** INSTRUCTIONS TO FOLLOW **
Go through the data and copy each line that holds "price".

(Dataset entries)
- Opening Delimiter -

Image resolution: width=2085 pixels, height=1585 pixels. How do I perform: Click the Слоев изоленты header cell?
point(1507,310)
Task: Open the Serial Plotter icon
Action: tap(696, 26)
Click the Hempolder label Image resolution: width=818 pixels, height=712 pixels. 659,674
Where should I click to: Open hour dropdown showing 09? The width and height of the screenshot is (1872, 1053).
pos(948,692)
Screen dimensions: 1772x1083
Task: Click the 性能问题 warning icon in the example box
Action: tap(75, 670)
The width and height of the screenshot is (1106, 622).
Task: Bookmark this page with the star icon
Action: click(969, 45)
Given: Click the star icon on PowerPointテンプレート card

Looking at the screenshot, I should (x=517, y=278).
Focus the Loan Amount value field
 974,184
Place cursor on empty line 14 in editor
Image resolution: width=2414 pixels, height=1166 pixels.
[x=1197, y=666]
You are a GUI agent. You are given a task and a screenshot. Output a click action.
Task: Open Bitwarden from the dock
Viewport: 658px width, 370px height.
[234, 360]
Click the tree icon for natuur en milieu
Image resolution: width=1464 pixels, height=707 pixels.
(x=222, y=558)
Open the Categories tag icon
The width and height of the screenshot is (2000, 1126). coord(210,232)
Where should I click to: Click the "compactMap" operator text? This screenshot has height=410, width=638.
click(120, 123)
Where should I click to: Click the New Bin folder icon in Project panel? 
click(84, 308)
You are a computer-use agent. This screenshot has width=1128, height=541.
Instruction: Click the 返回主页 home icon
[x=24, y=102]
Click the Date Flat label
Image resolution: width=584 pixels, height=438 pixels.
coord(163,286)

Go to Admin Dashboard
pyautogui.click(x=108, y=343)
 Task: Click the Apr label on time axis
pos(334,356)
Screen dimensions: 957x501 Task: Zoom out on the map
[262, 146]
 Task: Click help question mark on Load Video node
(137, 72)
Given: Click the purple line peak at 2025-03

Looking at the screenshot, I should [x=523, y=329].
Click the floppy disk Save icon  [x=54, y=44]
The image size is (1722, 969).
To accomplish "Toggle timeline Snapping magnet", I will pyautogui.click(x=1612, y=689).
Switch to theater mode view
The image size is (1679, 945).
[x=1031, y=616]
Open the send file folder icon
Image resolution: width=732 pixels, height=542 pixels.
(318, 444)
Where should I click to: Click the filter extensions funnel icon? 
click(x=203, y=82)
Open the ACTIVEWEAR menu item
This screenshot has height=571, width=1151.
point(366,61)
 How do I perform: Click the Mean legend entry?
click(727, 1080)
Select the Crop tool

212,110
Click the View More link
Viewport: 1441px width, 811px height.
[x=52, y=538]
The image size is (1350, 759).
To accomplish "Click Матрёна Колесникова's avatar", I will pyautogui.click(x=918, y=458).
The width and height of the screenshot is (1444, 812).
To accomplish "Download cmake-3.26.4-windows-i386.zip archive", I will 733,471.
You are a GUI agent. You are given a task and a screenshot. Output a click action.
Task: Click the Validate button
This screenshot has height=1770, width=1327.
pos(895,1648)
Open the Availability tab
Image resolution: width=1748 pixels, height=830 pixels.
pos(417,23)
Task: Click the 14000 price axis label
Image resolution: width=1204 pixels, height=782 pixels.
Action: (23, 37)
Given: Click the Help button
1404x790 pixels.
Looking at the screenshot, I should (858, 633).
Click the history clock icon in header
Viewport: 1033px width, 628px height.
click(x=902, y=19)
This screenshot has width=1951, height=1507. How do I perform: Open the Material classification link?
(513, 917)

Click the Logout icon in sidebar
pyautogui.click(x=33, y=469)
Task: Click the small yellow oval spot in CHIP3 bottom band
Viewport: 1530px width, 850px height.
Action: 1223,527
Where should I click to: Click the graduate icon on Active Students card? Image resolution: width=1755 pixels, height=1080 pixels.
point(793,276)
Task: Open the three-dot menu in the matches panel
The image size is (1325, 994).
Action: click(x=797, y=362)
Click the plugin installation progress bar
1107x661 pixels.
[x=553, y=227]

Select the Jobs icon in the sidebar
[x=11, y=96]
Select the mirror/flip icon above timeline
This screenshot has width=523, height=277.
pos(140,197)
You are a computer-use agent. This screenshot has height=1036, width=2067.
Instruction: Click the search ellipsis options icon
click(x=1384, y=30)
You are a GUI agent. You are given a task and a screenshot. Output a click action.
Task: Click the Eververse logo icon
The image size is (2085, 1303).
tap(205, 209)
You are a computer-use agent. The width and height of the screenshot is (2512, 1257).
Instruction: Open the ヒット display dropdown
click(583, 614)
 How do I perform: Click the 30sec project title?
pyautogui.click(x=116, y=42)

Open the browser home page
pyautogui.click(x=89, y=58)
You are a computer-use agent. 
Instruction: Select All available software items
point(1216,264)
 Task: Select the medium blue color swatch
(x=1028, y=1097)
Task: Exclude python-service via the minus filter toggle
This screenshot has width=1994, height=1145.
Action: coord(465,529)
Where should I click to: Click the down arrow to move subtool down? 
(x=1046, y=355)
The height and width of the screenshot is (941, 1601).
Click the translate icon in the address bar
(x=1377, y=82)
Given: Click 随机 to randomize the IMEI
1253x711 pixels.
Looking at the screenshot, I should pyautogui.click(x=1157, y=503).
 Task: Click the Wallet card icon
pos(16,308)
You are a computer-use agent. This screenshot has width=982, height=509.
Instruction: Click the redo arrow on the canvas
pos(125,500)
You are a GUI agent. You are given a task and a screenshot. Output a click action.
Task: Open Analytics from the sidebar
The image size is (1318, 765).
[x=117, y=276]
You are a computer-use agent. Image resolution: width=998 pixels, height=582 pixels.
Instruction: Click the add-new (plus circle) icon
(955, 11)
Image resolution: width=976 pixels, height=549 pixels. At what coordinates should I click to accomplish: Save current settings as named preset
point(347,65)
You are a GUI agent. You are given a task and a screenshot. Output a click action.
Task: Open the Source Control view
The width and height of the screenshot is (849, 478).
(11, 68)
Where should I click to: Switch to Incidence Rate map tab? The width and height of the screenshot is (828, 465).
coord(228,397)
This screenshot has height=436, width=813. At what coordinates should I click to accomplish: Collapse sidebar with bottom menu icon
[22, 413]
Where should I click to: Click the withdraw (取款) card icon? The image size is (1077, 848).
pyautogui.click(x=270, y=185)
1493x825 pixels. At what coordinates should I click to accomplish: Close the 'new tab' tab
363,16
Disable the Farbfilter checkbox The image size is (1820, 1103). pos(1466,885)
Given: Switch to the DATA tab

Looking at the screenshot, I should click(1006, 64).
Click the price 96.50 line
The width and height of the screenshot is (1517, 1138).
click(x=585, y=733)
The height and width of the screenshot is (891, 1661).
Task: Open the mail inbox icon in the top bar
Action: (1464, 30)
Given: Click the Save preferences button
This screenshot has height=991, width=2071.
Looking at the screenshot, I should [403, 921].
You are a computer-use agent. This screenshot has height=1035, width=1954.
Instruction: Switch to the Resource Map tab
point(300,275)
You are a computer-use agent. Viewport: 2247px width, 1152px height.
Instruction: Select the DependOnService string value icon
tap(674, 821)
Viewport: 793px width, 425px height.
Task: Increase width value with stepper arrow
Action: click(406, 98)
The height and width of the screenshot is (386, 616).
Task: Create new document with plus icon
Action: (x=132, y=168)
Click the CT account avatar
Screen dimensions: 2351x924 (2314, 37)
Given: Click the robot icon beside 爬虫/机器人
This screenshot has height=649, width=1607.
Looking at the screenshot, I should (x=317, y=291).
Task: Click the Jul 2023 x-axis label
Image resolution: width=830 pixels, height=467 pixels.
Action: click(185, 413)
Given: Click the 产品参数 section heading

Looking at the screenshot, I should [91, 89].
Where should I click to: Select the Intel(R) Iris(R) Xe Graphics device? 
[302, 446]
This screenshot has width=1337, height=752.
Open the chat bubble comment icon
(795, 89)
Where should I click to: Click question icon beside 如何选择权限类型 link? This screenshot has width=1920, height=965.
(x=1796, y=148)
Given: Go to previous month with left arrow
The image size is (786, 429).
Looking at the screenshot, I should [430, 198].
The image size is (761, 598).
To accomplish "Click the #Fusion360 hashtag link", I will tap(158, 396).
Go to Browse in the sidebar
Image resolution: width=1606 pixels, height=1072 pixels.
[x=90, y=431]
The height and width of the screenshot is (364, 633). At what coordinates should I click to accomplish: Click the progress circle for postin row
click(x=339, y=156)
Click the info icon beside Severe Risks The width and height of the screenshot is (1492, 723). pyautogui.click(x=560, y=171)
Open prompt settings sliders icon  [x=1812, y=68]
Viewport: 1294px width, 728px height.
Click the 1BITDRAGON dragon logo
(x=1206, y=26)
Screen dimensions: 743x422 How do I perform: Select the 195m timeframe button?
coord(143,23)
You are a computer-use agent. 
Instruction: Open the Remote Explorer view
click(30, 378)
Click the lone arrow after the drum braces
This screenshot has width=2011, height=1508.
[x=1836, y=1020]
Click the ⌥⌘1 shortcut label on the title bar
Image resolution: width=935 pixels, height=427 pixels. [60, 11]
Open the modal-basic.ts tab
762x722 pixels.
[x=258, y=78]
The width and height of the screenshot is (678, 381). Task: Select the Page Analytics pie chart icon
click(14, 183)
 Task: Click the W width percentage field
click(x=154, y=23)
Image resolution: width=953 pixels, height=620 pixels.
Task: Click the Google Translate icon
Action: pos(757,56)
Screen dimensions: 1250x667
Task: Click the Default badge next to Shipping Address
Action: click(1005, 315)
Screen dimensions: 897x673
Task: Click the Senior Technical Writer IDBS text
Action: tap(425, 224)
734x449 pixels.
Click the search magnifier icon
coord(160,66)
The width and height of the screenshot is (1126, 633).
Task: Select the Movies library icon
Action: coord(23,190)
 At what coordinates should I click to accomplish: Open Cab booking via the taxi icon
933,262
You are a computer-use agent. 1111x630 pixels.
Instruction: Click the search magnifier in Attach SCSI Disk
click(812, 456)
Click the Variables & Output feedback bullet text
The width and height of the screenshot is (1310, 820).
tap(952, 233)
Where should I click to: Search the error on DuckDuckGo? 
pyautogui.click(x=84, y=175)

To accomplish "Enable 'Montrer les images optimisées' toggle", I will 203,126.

- Closing Delimiter -

** EXPECTED ANSWER **
Task: Click the 14000 price axis label
Click the price 96.50 line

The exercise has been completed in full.